Un porno en pleine aire de Bitche
Le nichon manquant de cette soirée caritative est venu avec La Comtesse Ixe, film porno de Jean Rollin grimé pour l’occasion en Michel Gentil, et qui en connaît un rayon pour avoir fait une multitude de films où l’on suce, du sang certes, mais tout de même. Parmi le casting de haut vol, on retrouve Alban Ceray, équivalent masculin du genre de Brigitte Lahaie. Ainsi que Karine Gambier qui a accompagné Jess Franco sur quelques films. Et Jean-Pierre Bouyxou, spécialiste du cinéma de genre, mais qui n’y interprète aucune scène de cascade.
Plantons donc tout de suite le décor, et défendons ardemment tout le bien fait de partager en public une œuvre aux charmes pornographiques comme on n’en fait plus. Et répondons fièrement à toutes celles et ceux qui, par leur méconnaissance ou leur mésestime n’y ont vu que du mépris. Car pendant que d’aucuns s’acoquinaient à l’écran, le public des Ateliers de Bitche ne s’y est pas laissé prendre, lui, avec son regard amusé devant des scènes, il faut bien l’avouer, fort peu épilées. Signalons aussi combien il était plaisant de croiser quelques spectateurs déambuler jusqu’au bar. Commander leur pression. Et entamer un brin de causette que la bande-son venait admirablement animer. Tout le charme de l’année 1976 ainsi porté à l’écran venait nous rappeler cette époque insouciante où la canicule permettait de gambader nu dans l’herbe folle après un après-midi orgiaque. De quoi nous en faire oublier de conter cette comtesse cleptomane.

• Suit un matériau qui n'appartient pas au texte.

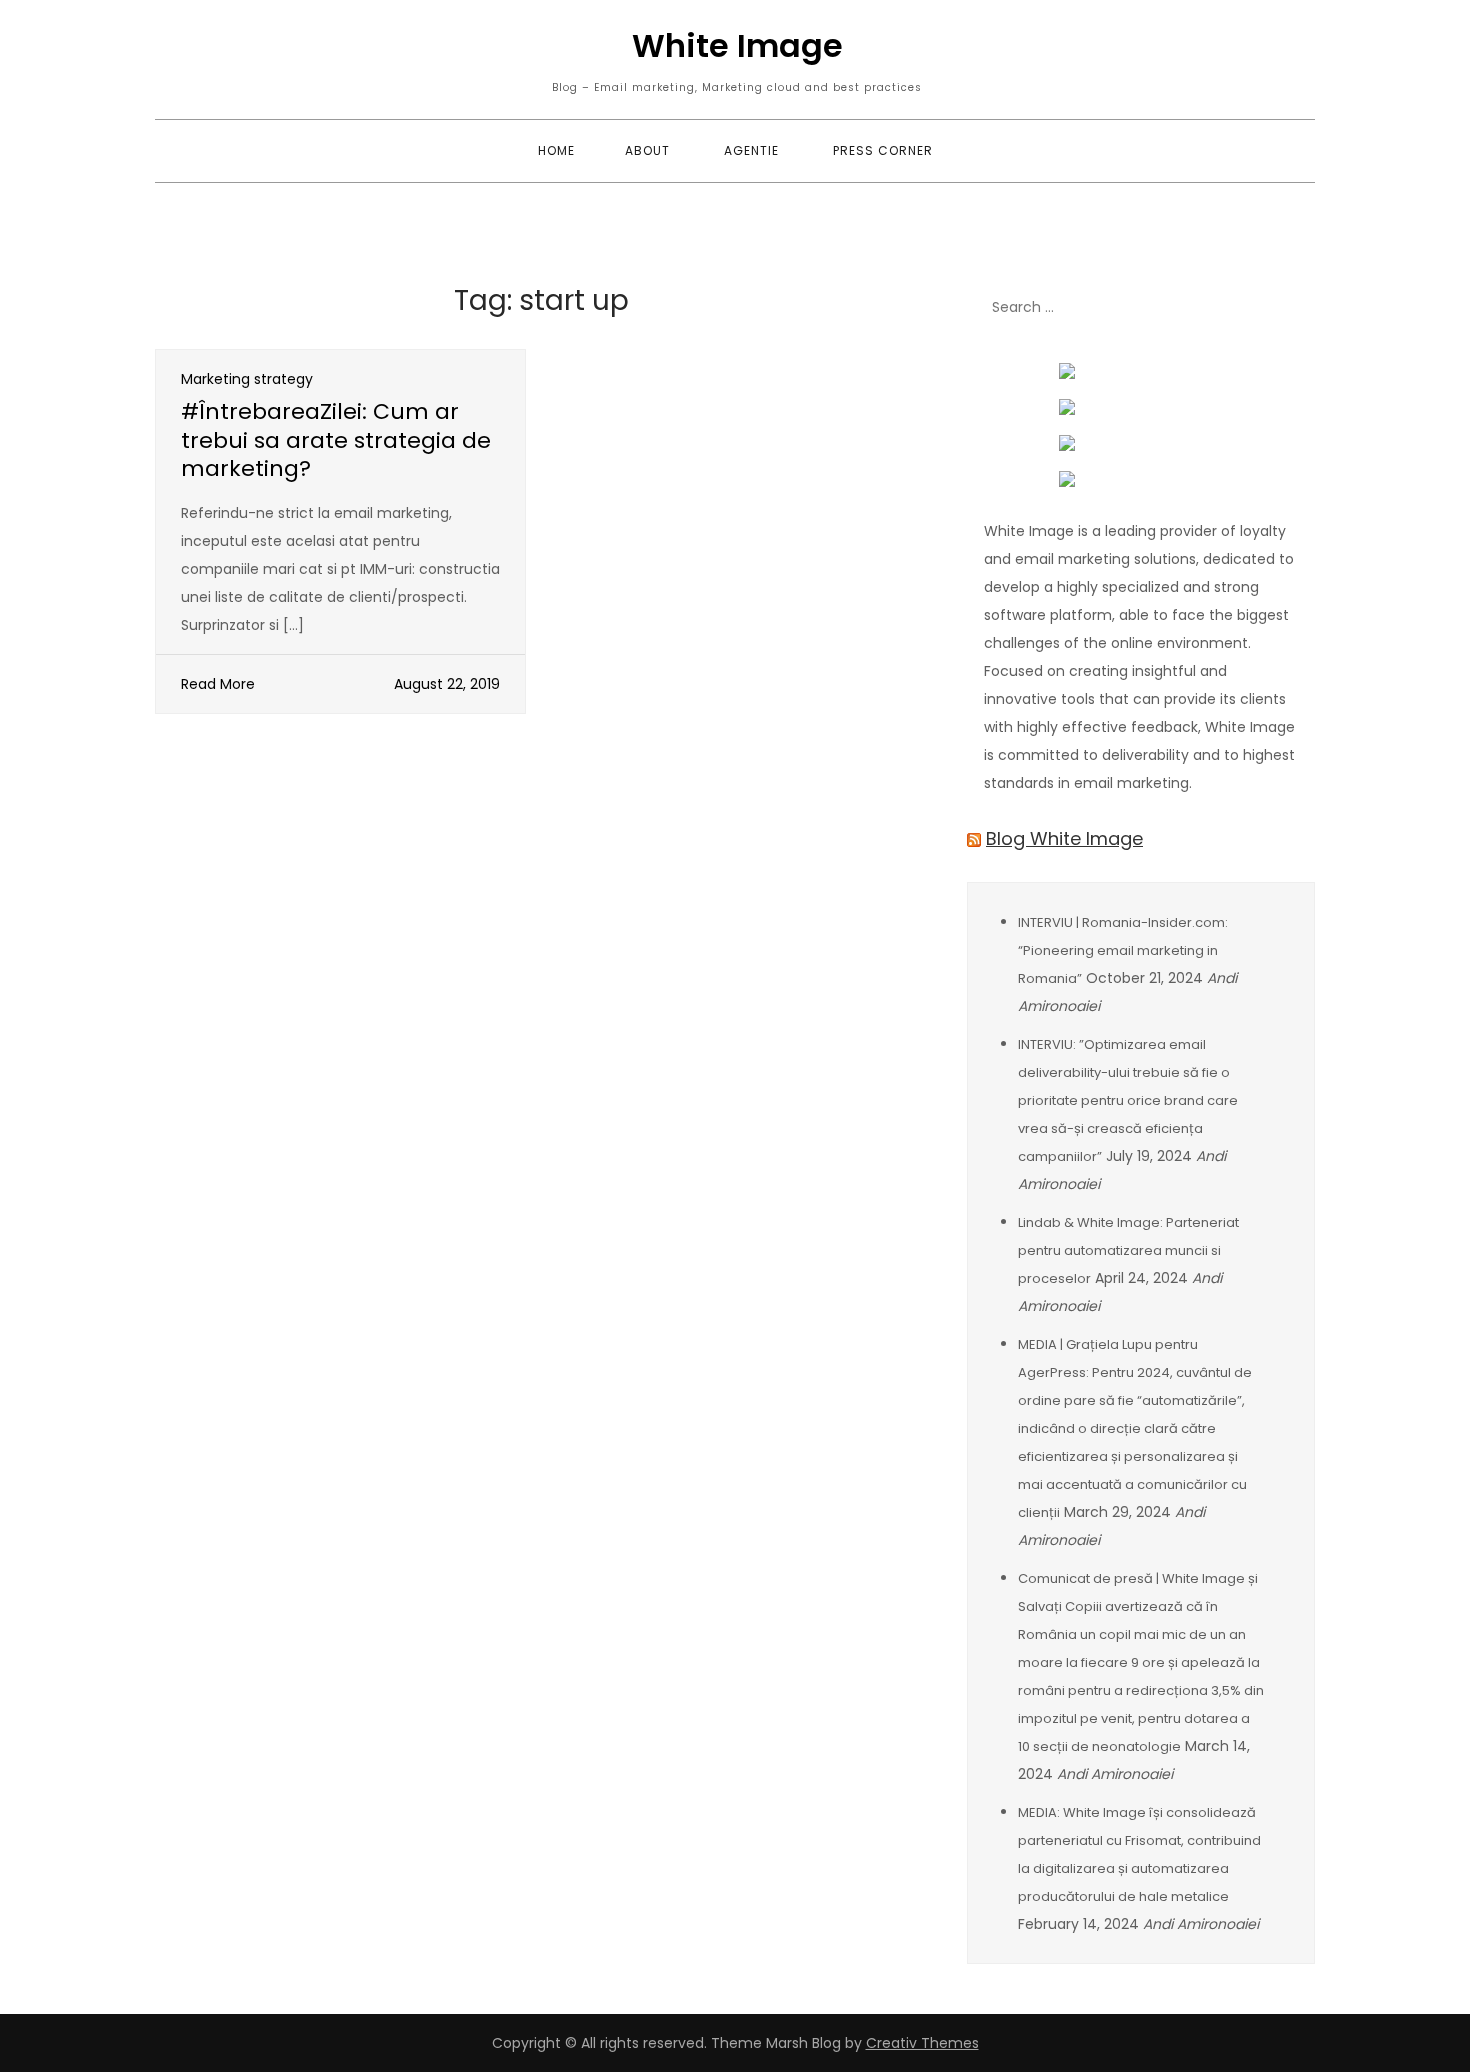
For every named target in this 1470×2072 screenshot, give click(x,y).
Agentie (751, 150)
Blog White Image (1064, 838)
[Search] (1290, 308)
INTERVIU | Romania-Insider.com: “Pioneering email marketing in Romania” (1123, 950)
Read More (218, 684)
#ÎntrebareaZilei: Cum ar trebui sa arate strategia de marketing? (336, 440)
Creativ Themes (922, 2043)
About (647, 150)
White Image (737, 45)
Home (556, 150)
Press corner (883, 150)
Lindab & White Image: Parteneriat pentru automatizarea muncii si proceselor (1128, 1250)
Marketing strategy (247, 379)
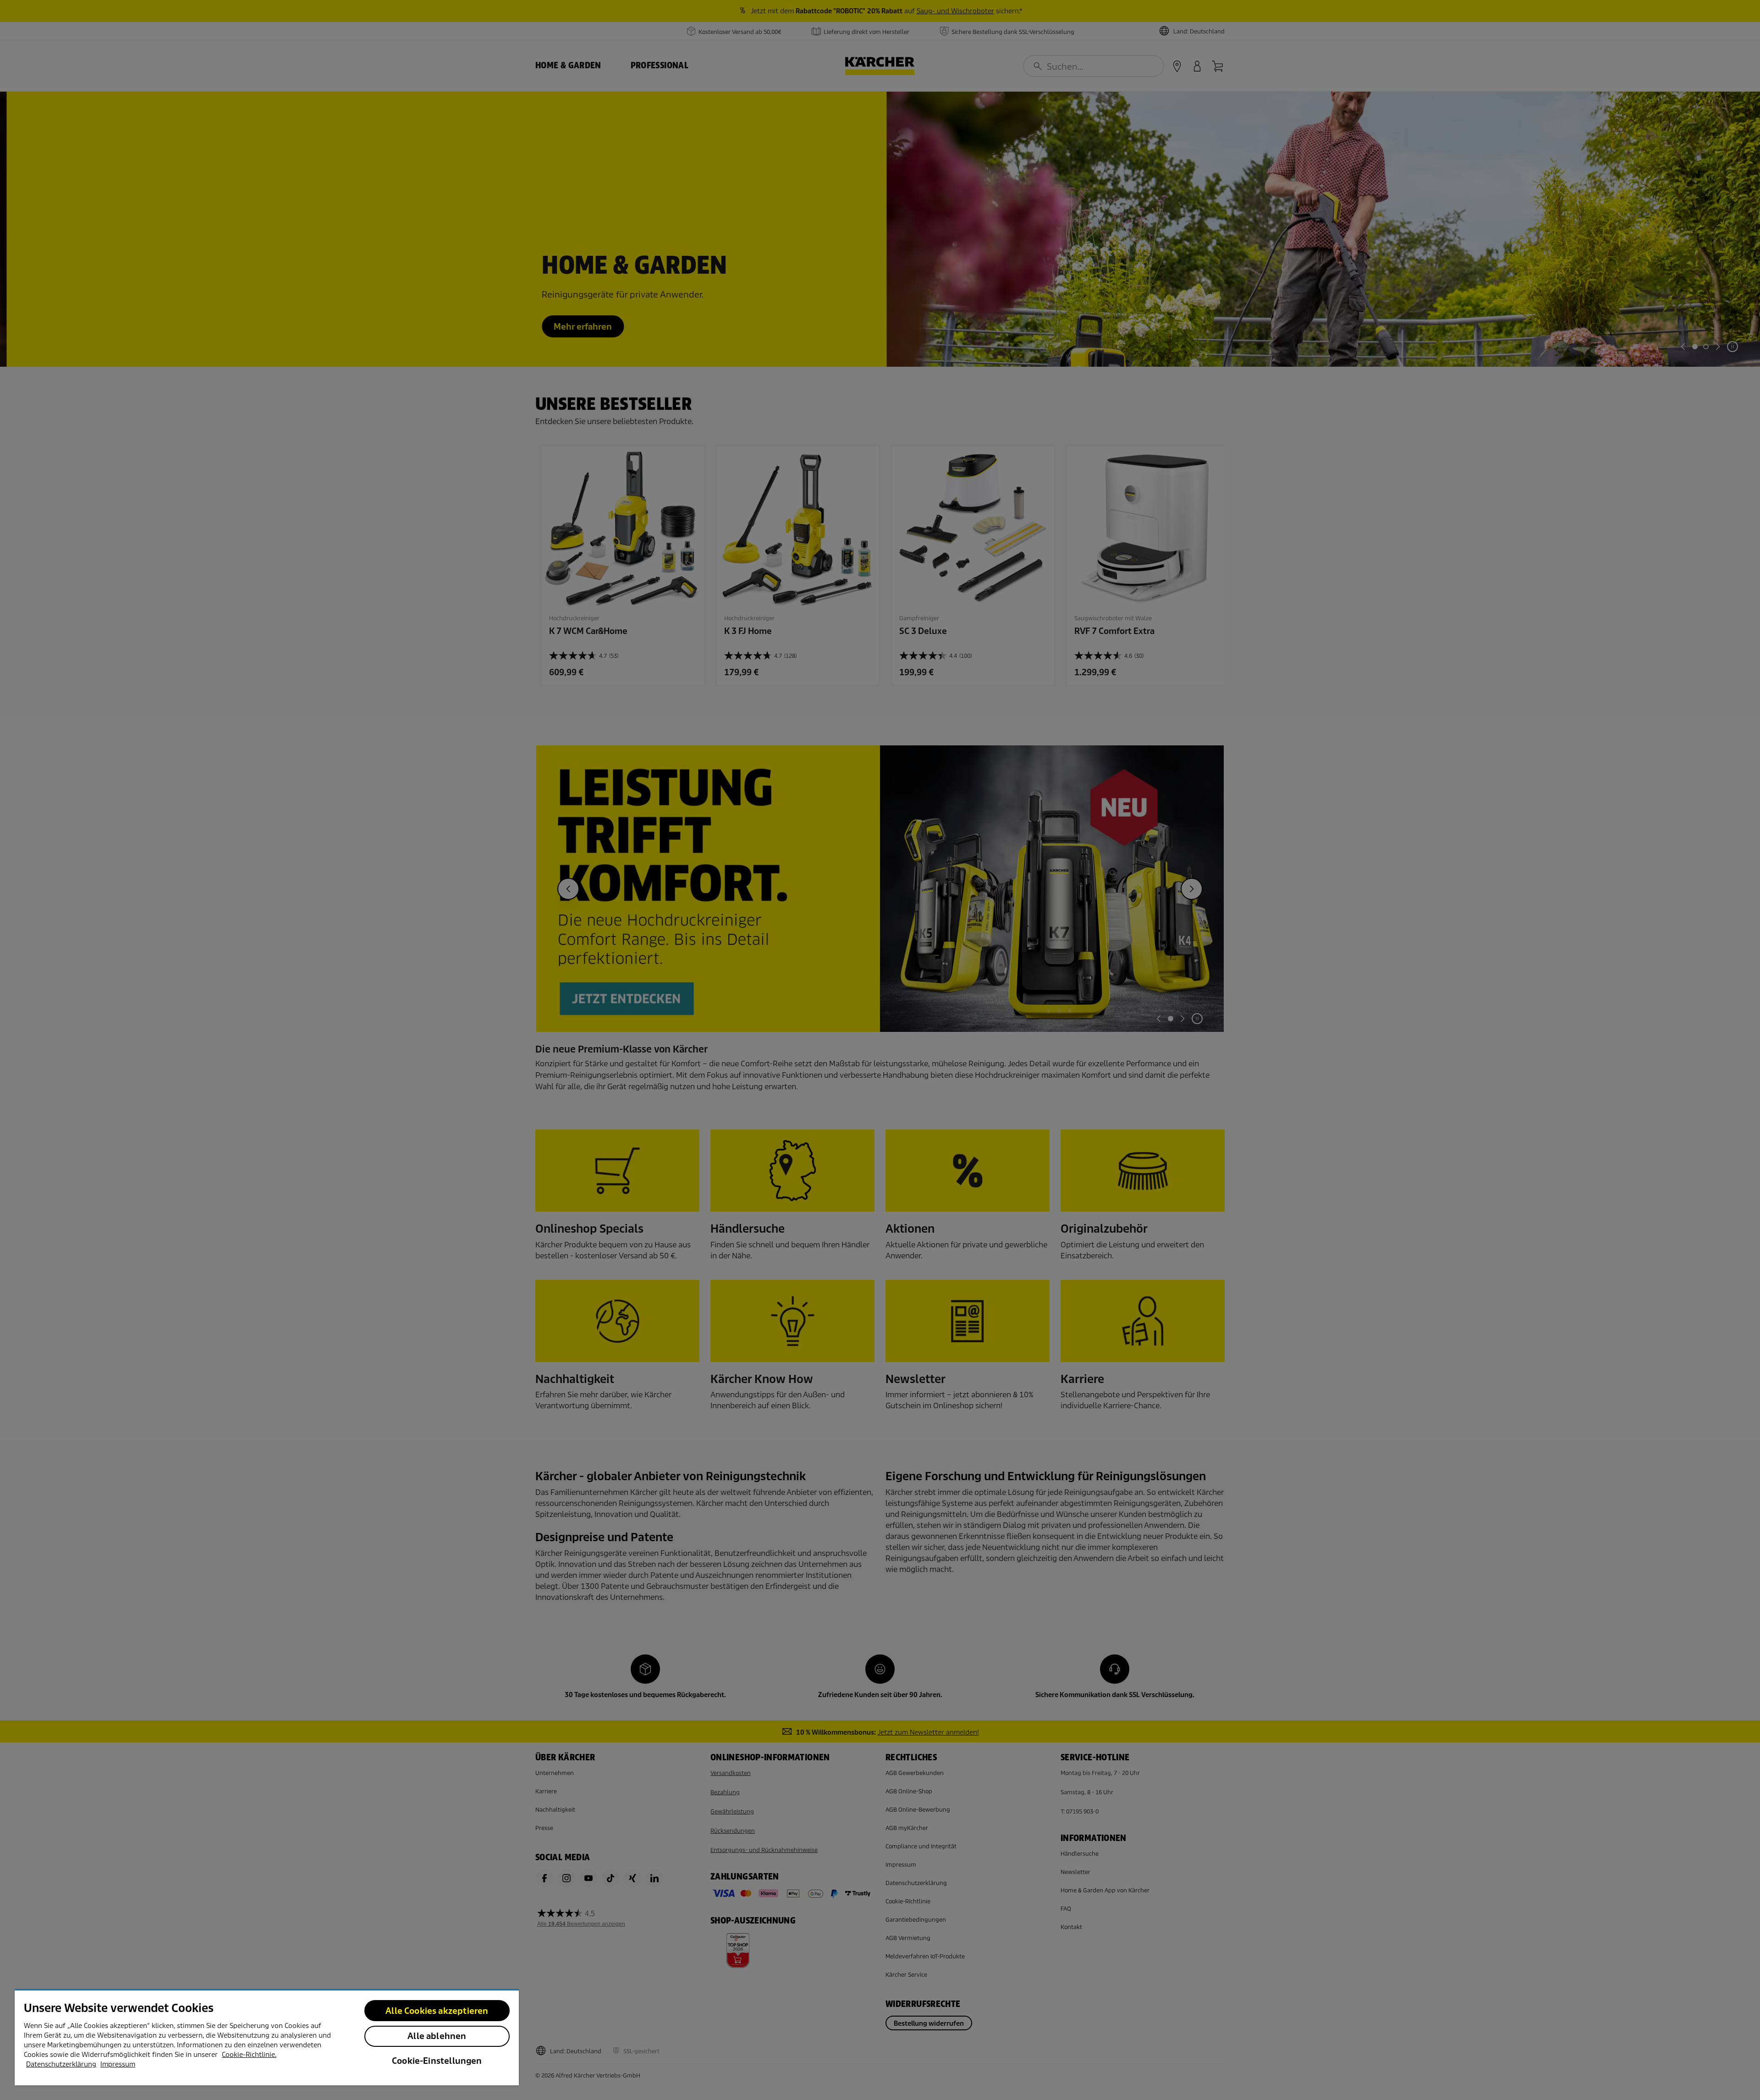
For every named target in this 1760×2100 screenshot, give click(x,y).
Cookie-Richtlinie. (249, 2054)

Tout le charme de l'année 1976 ainsi porté à l'écran venait nous rappeler cette époque insouciante où la canicule permettait de gambader nu dans l'herbe folle après un après-midi orgiaque
Le cinéma de genre et le cinéma porno continuent d’être ainsi relayés le temps d’une soirée dans un lieu autogéré loin des salles habituelles fréquentées par le cinéma traditionnel largement subventionné. Une posture caricaturale qui en fait pour le coup un événement subversif puisque mis à la marge. Et en ces temps sinistres où les réactionnaires de tous bords débordent plus que de raison dès qu’on en vient à parler de genre, l’envie subite d’en découdre avec le cinéma pour tous en devient presque une nécessité.